Pandemics could be thwarted by spotting new flu strains in animals, says Jeffrey Taubenberger. Credit: ARMED FORCES INSTITUTE OF PATHOLOGY

The global laboratory would also monitor strains of flu in animals. The importance of this was underlined in late 1997, when an H5N1 strain of flu crossed over from poultry to people in Hong Kong and caused several deaths. In the event, it was not the start of a pandemic — but the threat of a devastating virus suddenly emerging from birds or other animals remains. “The identification of novel influenza subtypes in animals may turn out to be directly predictive of a human pandemic and thus allow vaccines to be manufactured in advance of a major outbreak,” says Jeffrey Taubenberger, a virologist at the US Armed Forces Institute of Pathology in Washington.

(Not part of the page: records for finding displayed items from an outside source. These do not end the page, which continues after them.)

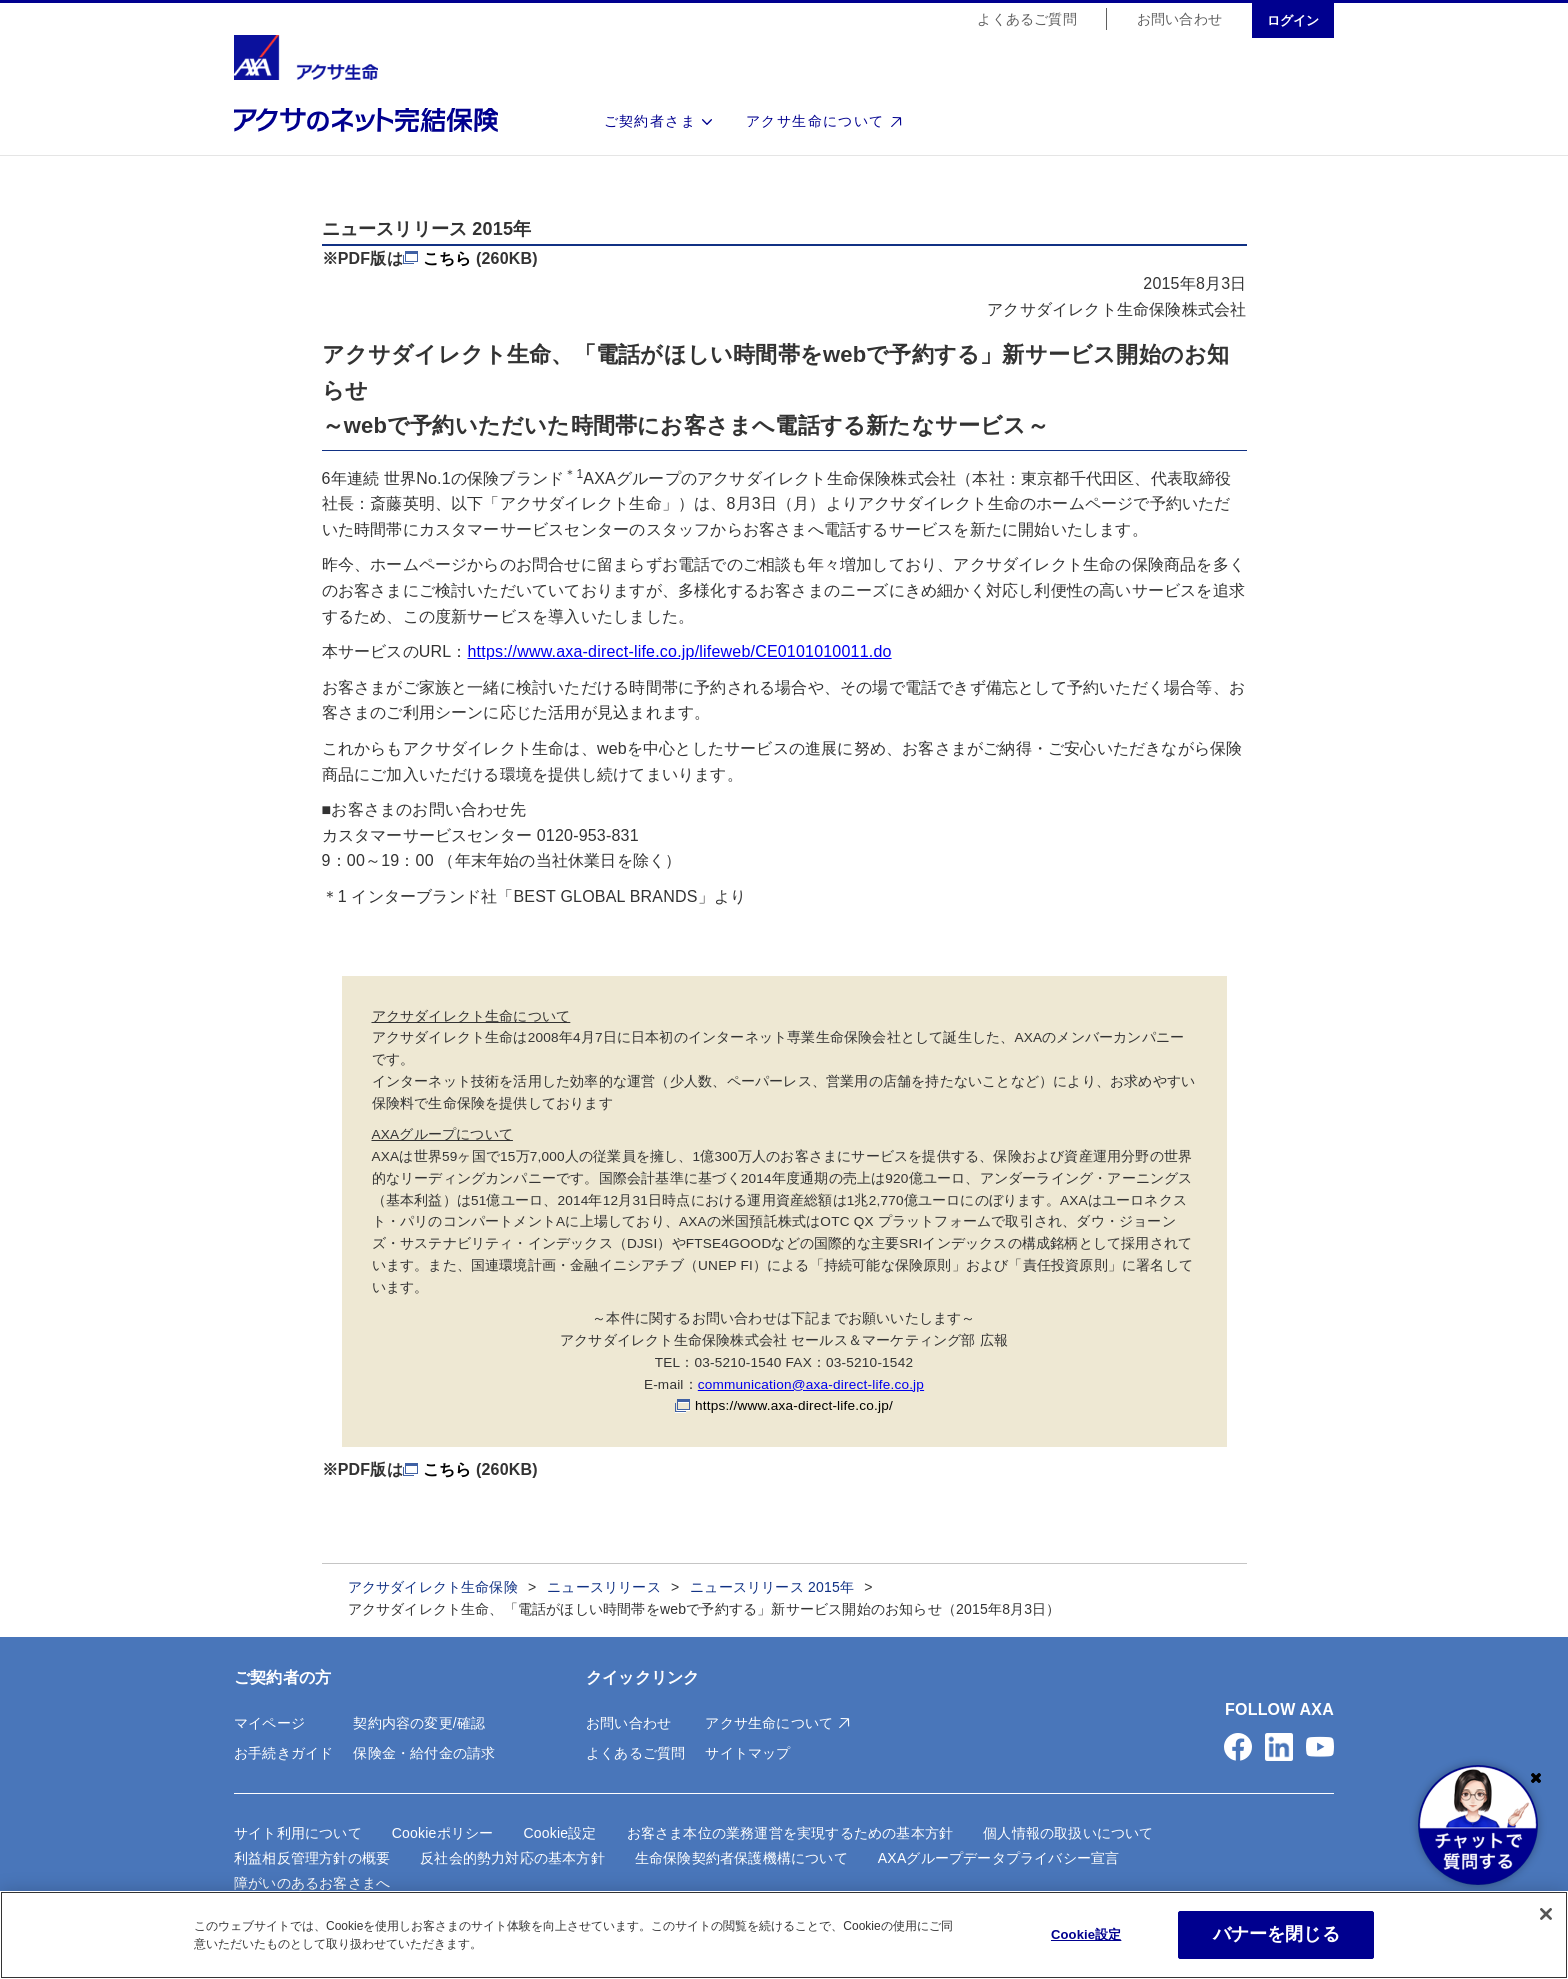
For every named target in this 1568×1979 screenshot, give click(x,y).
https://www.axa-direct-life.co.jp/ (794, 1405)
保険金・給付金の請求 (424, 1753)
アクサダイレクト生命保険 (433, 1587)
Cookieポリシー (443, 1833)
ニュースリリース (604, 1587)
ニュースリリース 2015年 (772, 1587)
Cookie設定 (559, 1833)
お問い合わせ (1179, 20)
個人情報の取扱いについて (1068, 1833)
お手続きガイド (283, 1753)
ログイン (1293, 21)
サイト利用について (298, 1833)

Although the global laboratory plan has strong support among independent flu virologists and at the existing collaborating centres, some scientists at the national centres remain unconvinced. “There are better and cheaper ways to improve the flu surveillance system,” argues Reinhard Kurth, head of the Robert Koch Institute in Berlin, which is home to one of Germany's national centres. He points to the WHO's current efforts to improve communication between national centres, through initiatives such as extending FluNet and establishing a new helpdesk in Geneva to answer queries from the centres.

Kurth also worries that scientists at the national centres will lose their enthusiasm if their jobs are reduced to posting samples for analysis elsewhere. But Hay argues that this will not happen: “Really it will liberate them from the routine — the truly scientific work will still need to be done.”

Moving the plan forward will require money — around US$50 million for the first five years, to build, equip and run the global laboratory. Although the plan envisages that WHO would continue its coordinating role, the agency does not have the necessary money to fund the lab. So the plan's proponents are looking to philanthropic organizations such as the Bill & Melinda Gates Foundation.

Scott Layne, a physicist-turned-physician at the University of California, Los Angeles, who is one of the driving forces behind the initiative, is confident that it “could save untold numbers of lives”. If so, the global laboratory concept might be applied to other diseases. And, in the current climate, it may also be examined in the context of monitoring bioterrorist incidents.